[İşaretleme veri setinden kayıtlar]
● ● ● ● ● ● ●

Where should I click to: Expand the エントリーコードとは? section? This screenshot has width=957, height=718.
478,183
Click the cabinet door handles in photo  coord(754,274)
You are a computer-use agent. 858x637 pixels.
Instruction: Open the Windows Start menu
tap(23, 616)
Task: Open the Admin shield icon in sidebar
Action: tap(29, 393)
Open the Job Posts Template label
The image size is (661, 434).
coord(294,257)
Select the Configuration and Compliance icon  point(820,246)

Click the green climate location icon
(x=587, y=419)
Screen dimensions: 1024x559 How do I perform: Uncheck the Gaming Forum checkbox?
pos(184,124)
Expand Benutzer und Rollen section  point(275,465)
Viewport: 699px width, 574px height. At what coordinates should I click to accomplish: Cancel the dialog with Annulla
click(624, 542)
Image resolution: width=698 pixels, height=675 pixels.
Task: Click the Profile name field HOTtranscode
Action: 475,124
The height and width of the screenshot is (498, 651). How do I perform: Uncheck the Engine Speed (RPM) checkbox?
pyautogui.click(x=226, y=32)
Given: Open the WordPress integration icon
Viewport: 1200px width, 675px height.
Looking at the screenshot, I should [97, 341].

● ● ● ● ● ● ●

Yapılacak iş
"Expand Benutzer und" geçen satırdan kayıtların sonuna kadar olan kısmı yeniden yaz. Bu kısımda "Viewport" yerine "Screen" koy, geri kalan her şeyi aynen bırak.

Tam çözüm
Expand Benutzer und Rollen section  point(275,465)
Screen: 699px width, 574px height. At what coordinates should I click to accomplish: Cancel the dialog with Annulla
click(624, 542)
Image resolution: width=698 pixels, height=675 pixels.
Task: Click the Profile name field HOTtranscode
Action: 475,124
The height and width of the screenshot is (498, 651). How do I perform: Uncheck the Engine Speed (RPM) checkbox?
pyautogui.click(x=226, y=32)
Given: Open the WordPress integration icon
Screen: 1200px width, 675px height.
Looking at the screenshot, I should [97, 341].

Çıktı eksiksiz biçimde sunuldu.